Non c’è veramente limite alla sfrontatezza ed alla ossessione di voler evitare, a tutti i costi, anche assemblando il non comprensibile ed il non plausibile, ed i nuovi Responsabili (quelli dell’ultima ora), che qualcun altro vada a guardare “fra le carte” di chi, fino ad oggi, ha governato.

È arrivato il momento di alzare la voce, di contrastare questi disegni e di costruire l’alternativa alla sinistra /centro a Jesi: se non sono sufficienti i partiti o se sono distratti od autoreferenziali, è indispensabile aprirsi ed aprire le porte a nuovi entusiasmi, a nuove idee, a differenti esperienze. Se siamo in emergenza a Jesi – il disastro è sotto gli occhi di tutti (macchina amministrativa allo sfascio – e proprio chi l’ha sfasciata parla ora, impunemente, di organizzazione e di una nuova macchina amministrativa! -; vivibilità azzerata; cattiva manutenzione; bilancio da “default”; spese sostenute per consulenti e per un Direttore Generale voluto dal Sindaco Belcecchi e “coperto” dal PD - e pagato da noi!! -; partecipazione negata; violazione dei diritti dei cittadini; assenza di sensibilità al bene comune; senso di vuoto, trascuratezza ed abbandono) –, occorre rivedere il modo di stare in campo, di agire, di discutere, e nel contempo di poter essere in grado di offrire una prospettiva.

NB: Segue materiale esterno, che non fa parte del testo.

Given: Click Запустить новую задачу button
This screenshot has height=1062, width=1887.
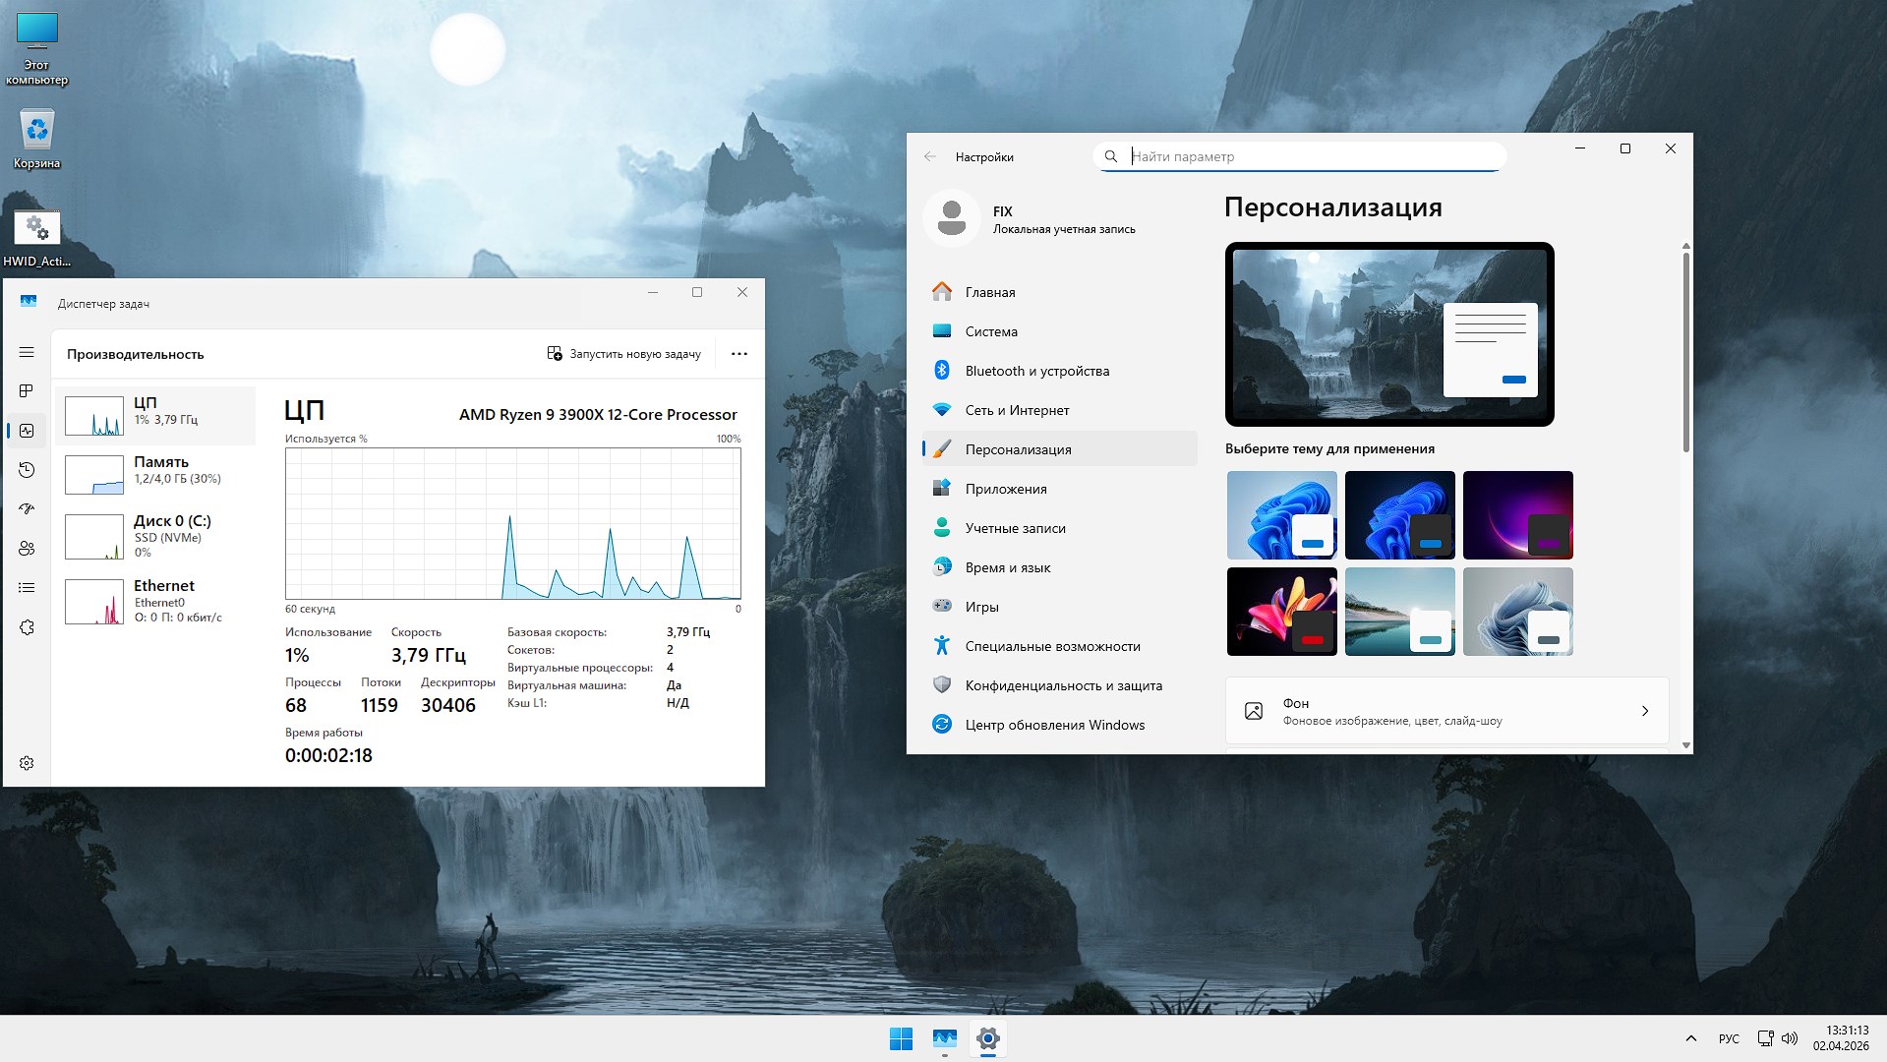Looking at the screenshot, I should tap(624, 354).
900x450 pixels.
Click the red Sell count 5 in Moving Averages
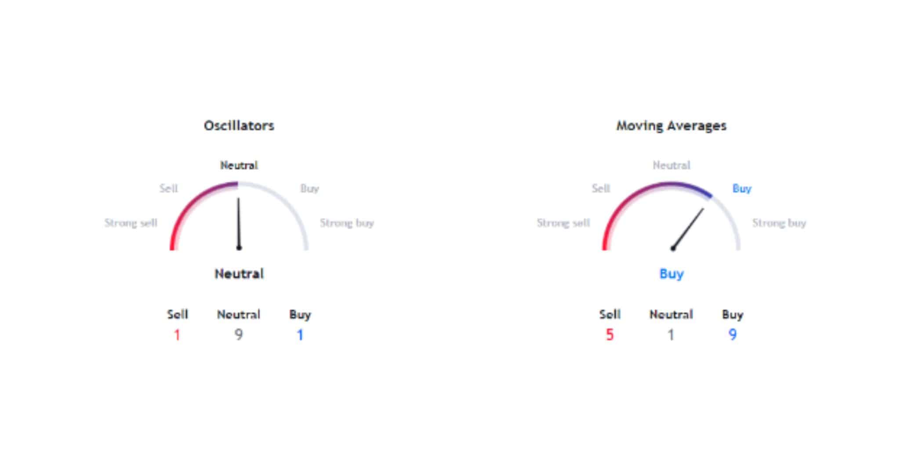coord(610,335)
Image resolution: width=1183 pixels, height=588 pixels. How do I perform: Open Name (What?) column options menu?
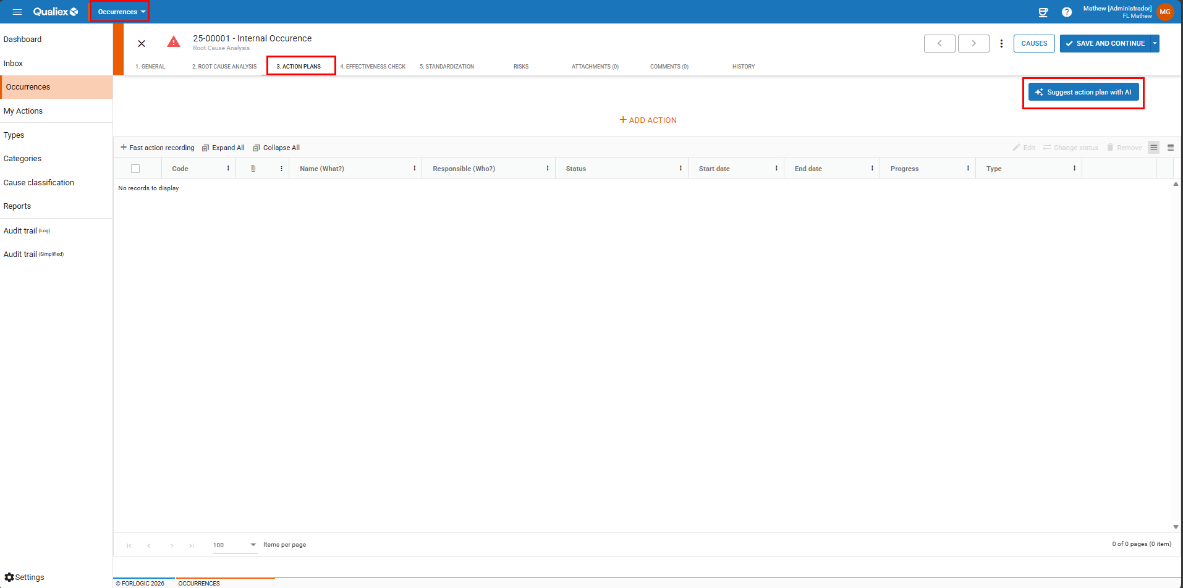point(414,169)
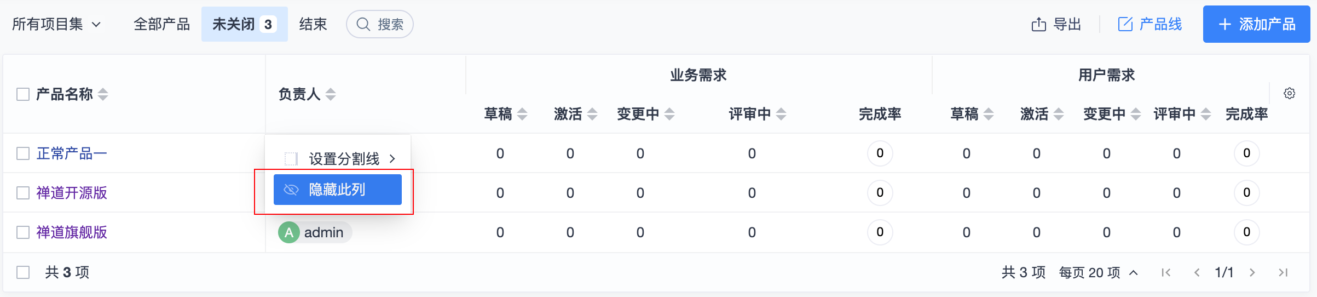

I cittadini non chiedono rivoluzioni, ma un deciso cambiamento sì, e vogliono una città diversa, dignitosa, comunque migliore, attenta e disponibile verso i meno protetti e tutelati, solidale, pulita, ben curata e vivibile, in cui si possa vivere senza doversi guardare attorno, e spaventarsi per il degrado, specie se raffrontato alla cura con cui vengono mantenute molte altre città in Italia, pur nella identica ristrettezza di mezzi economici, pensando ad una dignitosa normalità ed alla vivibilità come VALORI e non come elementi minori rispetto ad una astrusa progettualità, spesso mai concretizzata.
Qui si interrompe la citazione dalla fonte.